Sementara untuk pembiayaan nonpublik, BI membeli SBN dengan kupon sesuai BI 7 days reverse repo rate. Namun khusus untuk pembelian barang nonpublik untuk UMKM, BI hanya memperoleh kupon BI 7 days reverse repo rate dikurangi diskon 1%.
Pemerintah dan BI sepakat burden sharing melalui SKB II yang diteken pada Juli hanya satu kali berlaku pada tahun lalu. Namun, pemerintah dan BI memperpanjang pemberlakuan SKB I hingga 31 Desember 2021.
Adapun BI telah membeli surat berharga negara (SBN) sesuai SKB I hingga 19 Juli sebesar Rp 124,13 triliun. Pembelian obligasi pemerintah ini terdiri dari lelang utama sebesar Rp 48,67 triliun dan Rp 75,46 triliun melalui mekanisme lelang tambahan.
Perry juga memastikan koordinasi kebijakan fiskal dan moneter masih akan terjaga untuk mendukung penyelenggaraan APBN 2021. Koordinasi antara BI dengan Kementerian Keuangan tidak hanya dilakukan pada level pimpinan tertinggi tetapi juga direktur lembaga.
Pemerintah kembali meningkatkan pembiayaan untuk program PEN 2021 dari semula Rp 699,43 triliun menjadi Rp 744,75 triliun. Sri Mulyani menyebut pemenuhan tambahan anggaran akan berasal dari realokasi anggaran K/L, serta pemanfaatan dana SAL 2020 yang mencapai Rp 186,67 triliun dan SiLPA semester I 2021 Rp 135,9 triliun.
"Kami akan melakukan realokasi beberapa belanja kementerian dan lembaga agar kita bisa memenuhi terutama kebutuhan yang sangat tinggi untuk kesehatan dan bansos yang bertambahan Rp 55,2 triliun." kata Sri Mulyani dalam Konferensi Pers APBN kita edisi Juli 2021, (21/7).

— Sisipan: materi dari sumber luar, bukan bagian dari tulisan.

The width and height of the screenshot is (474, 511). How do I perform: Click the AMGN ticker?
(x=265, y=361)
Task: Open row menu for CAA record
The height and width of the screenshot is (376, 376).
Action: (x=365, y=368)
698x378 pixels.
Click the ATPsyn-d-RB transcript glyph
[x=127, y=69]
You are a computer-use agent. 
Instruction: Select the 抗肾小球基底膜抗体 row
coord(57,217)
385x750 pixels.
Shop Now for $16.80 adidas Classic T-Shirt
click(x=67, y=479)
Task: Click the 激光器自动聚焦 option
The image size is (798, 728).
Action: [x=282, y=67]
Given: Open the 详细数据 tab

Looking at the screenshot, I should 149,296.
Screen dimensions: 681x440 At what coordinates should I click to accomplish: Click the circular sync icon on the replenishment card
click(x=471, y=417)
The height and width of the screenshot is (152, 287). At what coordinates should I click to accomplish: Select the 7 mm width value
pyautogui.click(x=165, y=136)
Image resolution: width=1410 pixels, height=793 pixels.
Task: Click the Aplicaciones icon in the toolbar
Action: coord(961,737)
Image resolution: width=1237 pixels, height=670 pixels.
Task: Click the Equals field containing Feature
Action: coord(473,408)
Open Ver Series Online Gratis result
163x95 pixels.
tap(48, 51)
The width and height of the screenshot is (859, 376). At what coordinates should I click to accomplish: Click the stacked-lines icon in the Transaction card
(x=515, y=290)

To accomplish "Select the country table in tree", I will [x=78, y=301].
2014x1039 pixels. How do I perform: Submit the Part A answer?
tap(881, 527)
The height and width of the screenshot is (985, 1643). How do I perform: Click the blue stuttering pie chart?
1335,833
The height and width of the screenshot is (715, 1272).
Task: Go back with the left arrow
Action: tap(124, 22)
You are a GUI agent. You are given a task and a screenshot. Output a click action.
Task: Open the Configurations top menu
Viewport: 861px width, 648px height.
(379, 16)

Bendahara negara juga memastikan defisit anggaran tetap akan sesuai target di akhir tahun mencapai 5,7% terhadap PDB hingga akhir tahun. Hingga semester pertama tahun ini, realisasi defisit APBN sudah mencapai 1,72% terhadap PDB.
Pemerintah menargetkan defisit APBN dua tahun mendatang akan berangsur turun di bawah 5%. Target APBN 2022 dipatok 4,51-4,85% terhadap PDB atau sekitar Rp 808,2 triliun hingga 879,9 triliun. Target tahun 2023 diharapkan bisa ditekan lebih dalam lagi hingga di bawah 3%. Target APBN 2023 dipatok 2,7%-2,97% terhadap PDB atau Rp 524 triliun hingga Rp 589,15 triliun.